Problem statement: Your answer must be every line of the data that contains "Click".

Information given:

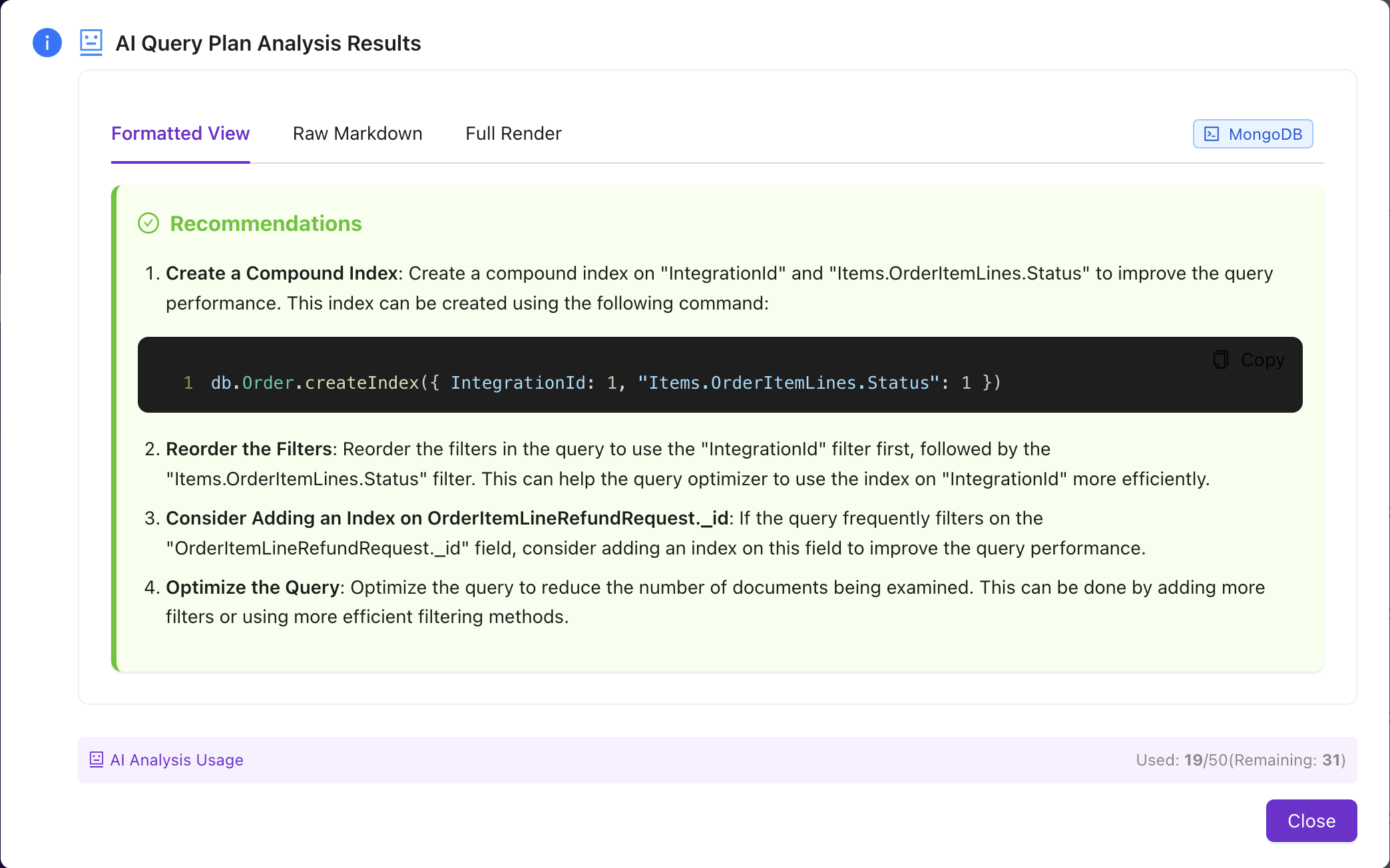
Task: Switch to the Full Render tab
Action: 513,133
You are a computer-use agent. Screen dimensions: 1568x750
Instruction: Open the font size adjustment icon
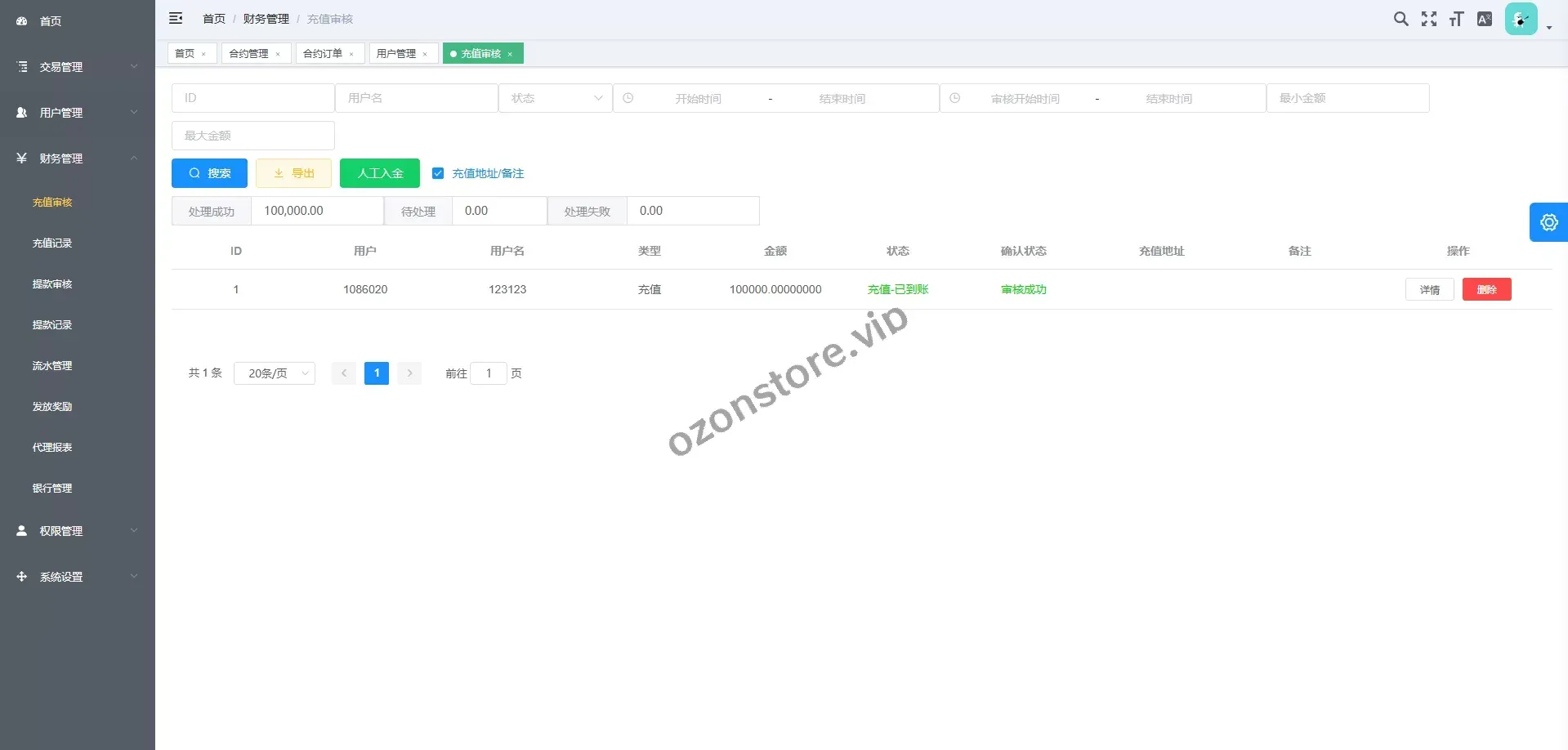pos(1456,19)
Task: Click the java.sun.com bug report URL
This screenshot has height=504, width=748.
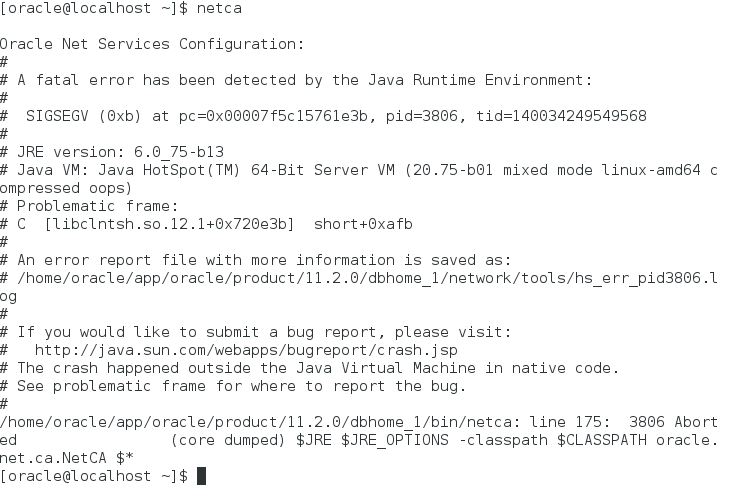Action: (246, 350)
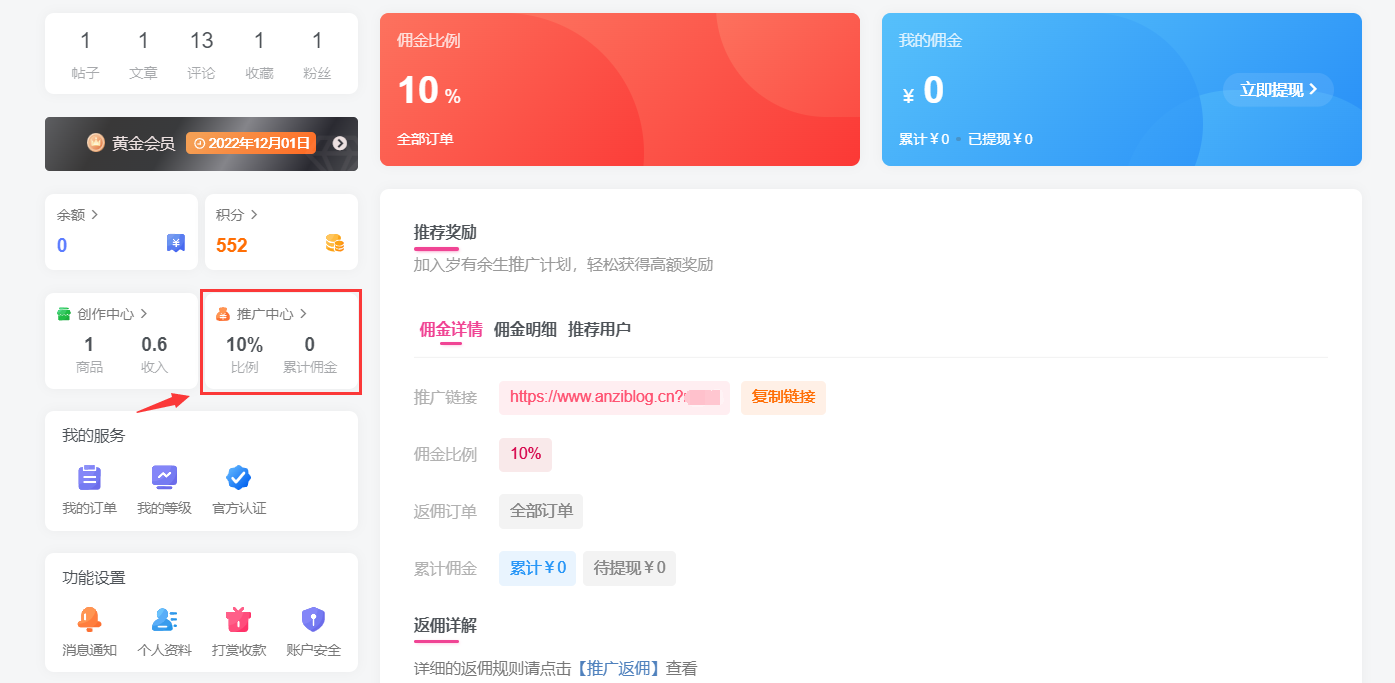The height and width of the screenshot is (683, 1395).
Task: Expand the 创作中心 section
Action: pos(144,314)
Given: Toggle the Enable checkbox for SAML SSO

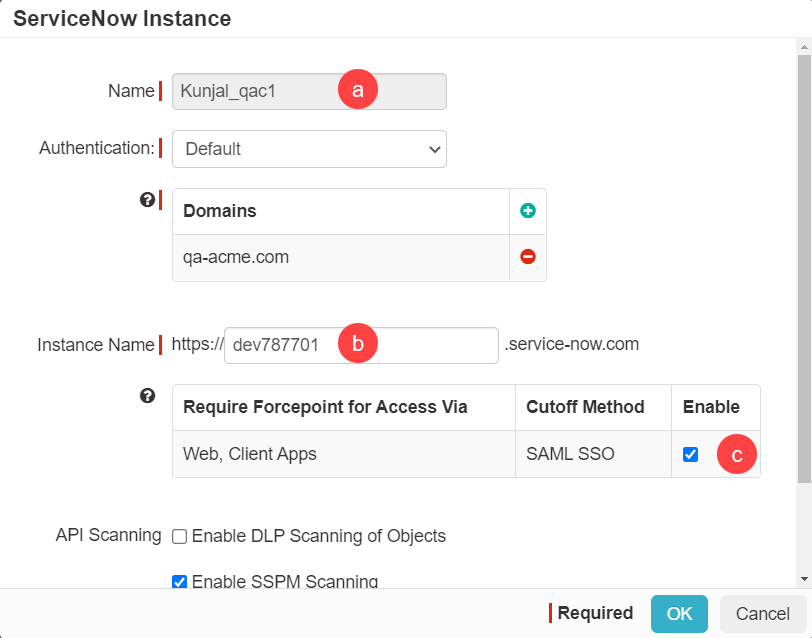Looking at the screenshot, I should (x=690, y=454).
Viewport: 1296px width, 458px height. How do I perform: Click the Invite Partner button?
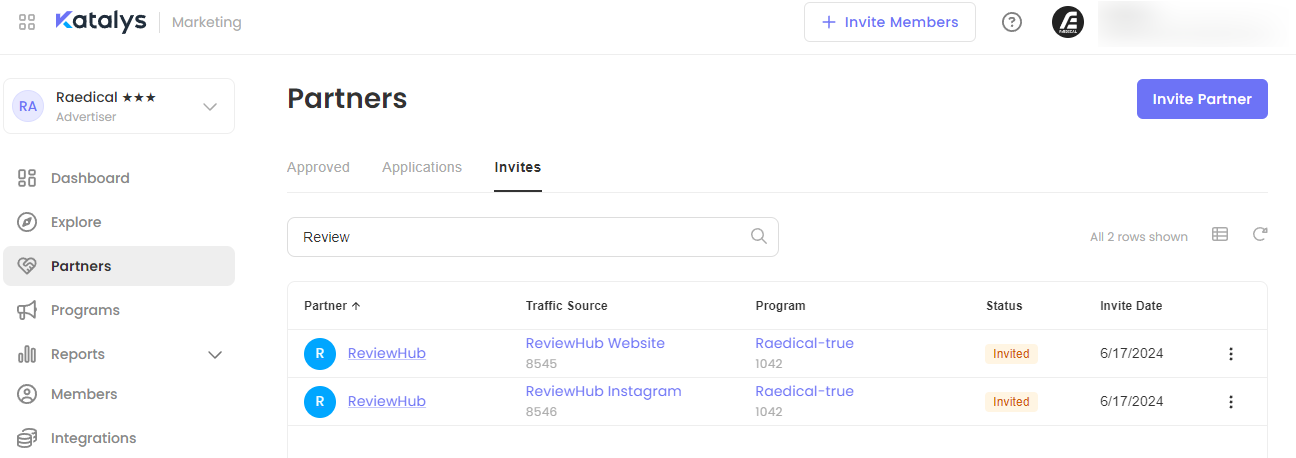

Completed task:
Task: Click the java.sun.com bug report URL
Viewport: 1296px width, 458px height. How do I perform: Click the Invite Partner button?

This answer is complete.